# [Exercise]
Where the line containing "This screenshot has width=1512, height=794." appears in the records below, begin there and write out each line exactly until the last one, and nothing more.

Stored data entries:
┌────────
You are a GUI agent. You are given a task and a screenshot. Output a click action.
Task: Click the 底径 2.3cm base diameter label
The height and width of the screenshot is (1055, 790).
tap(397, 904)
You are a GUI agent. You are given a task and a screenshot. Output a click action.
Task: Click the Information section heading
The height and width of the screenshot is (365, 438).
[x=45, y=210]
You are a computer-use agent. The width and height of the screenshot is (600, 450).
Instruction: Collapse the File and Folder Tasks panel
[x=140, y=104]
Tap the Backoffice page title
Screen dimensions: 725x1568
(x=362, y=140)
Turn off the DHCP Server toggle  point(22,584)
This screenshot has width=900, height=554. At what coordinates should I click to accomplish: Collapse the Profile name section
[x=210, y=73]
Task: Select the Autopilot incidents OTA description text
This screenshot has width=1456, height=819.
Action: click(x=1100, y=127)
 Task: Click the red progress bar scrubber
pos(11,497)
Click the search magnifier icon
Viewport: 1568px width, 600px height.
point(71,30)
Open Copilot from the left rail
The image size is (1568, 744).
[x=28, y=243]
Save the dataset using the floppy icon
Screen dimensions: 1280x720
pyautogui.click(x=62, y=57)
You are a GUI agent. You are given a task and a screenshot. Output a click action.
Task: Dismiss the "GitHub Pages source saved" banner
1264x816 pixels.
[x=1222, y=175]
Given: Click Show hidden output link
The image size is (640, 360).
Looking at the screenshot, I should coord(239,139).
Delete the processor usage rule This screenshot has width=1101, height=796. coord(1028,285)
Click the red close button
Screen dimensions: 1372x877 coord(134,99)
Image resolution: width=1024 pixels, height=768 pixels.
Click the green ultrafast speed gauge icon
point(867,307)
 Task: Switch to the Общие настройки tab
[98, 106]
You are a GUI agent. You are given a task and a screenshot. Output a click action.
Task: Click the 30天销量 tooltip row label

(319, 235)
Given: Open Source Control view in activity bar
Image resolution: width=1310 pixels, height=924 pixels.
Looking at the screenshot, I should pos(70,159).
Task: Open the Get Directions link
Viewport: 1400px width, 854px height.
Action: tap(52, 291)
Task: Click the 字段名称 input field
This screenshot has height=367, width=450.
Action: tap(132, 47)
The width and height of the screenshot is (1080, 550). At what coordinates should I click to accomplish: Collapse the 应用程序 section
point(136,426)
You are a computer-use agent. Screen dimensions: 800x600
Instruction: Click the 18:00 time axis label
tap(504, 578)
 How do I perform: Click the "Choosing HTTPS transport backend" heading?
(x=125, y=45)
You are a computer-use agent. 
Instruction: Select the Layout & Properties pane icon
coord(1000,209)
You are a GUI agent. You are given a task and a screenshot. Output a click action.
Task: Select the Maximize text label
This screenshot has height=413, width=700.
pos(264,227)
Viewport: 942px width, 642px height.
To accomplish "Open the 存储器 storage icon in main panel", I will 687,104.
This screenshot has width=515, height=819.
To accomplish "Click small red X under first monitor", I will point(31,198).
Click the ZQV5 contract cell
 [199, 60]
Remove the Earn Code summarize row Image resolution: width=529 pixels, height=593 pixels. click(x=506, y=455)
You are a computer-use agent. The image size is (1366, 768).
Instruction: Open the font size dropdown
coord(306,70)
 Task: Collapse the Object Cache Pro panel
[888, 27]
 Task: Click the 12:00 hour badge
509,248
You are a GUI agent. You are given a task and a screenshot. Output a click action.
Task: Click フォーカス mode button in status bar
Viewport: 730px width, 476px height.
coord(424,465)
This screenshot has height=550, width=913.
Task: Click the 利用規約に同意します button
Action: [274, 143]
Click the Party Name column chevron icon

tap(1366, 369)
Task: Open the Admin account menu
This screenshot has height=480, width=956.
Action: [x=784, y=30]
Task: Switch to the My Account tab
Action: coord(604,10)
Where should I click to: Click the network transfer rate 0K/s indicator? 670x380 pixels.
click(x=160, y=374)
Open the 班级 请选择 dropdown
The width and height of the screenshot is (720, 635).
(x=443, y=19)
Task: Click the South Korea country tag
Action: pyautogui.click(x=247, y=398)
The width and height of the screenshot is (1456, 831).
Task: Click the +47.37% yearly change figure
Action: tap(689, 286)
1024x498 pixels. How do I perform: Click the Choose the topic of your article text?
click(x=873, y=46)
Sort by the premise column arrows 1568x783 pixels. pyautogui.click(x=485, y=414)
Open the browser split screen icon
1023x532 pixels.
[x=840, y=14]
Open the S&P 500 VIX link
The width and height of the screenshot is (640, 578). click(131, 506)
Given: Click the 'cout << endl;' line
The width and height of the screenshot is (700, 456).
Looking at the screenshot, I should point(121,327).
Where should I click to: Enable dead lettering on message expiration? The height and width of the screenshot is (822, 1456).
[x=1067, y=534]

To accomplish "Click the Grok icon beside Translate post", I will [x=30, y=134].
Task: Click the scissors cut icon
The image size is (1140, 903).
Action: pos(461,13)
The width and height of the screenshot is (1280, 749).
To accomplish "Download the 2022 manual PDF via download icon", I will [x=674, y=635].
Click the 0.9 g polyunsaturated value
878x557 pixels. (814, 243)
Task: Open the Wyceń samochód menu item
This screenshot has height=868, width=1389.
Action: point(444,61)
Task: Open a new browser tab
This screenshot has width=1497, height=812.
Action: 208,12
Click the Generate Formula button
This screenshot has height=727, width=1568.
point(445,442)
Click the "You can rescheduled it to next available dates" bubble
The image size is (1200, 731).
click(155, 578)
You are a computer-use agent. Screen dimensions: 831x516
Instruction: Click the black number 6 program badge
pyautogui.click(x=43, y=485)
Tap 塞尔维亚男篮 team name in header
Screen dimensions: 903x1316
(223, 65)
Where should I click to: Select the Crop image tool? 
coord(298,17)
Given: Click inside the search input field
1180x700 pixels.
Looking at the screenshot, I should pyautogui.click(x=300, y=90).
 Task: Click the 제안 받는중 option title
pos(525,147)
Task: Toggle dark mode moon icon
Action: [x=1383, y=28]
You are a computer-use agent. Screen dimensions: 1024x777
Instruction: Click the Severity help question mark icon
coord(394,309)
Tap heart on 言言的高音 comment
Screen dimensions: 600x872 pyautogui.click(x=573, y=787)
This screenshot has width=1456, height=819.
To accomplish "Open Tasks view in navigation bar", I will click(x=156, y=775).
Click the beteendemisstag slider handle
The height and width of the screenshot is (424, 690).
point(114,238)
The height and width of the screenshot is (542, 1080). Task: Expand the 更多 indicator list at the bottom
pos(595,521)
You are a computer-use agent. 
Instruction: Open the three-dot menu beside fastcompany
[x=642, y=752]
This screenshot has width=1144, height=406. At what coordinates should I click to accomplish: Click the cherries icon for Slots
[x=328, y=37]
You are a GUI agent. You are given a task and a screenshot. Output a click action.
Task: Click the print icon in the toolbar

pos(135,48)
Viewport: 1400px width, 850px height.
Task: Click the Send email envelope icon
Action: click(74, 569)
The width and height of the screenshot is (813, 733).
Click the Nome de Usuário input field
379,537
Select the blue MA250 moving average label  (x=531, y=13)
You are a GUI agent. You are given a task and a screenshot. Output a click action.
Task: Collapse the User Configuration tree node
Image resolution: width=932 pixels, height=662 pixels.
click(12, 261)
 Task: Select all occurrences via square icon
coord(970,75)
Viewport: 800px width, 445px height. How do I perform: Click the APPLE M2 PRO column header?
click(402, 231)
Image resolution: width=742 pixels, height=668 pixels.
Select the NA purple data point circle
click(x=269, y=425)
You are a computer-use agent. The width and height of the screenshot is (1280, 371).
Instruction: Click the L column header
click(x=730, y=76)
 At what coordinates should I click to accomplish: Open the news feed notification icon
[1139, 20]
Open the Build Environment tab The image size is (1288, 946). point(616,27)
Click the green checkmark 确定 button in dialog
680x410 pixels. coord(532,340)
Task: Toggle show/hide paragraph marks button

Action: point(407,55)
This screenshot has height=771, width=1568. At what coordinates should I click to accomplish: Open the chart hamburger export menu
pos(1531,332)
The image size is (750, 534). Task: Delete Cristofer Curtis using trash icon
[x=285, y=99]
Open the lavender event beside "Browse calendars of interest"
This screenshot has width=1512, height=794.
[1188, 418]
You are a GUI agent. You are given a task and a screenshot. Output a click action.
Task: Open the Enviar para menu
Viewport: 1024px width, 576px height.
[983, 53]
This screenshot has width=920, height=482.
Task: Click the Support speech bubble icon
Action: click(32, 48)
└────────
# [Your response]
This screenshot has width=1512, height=794.
[1188, 418]
You are a GUI agent. You are given a task and a screenshot. Output a click action.
Task: Open the Enviar para menu
Viewport: 1024px width, 576px height.
[983, 53]
This screenshot has width=920, height=482.
Task: Click the Support speech bubble icon
Action: click(32, 48)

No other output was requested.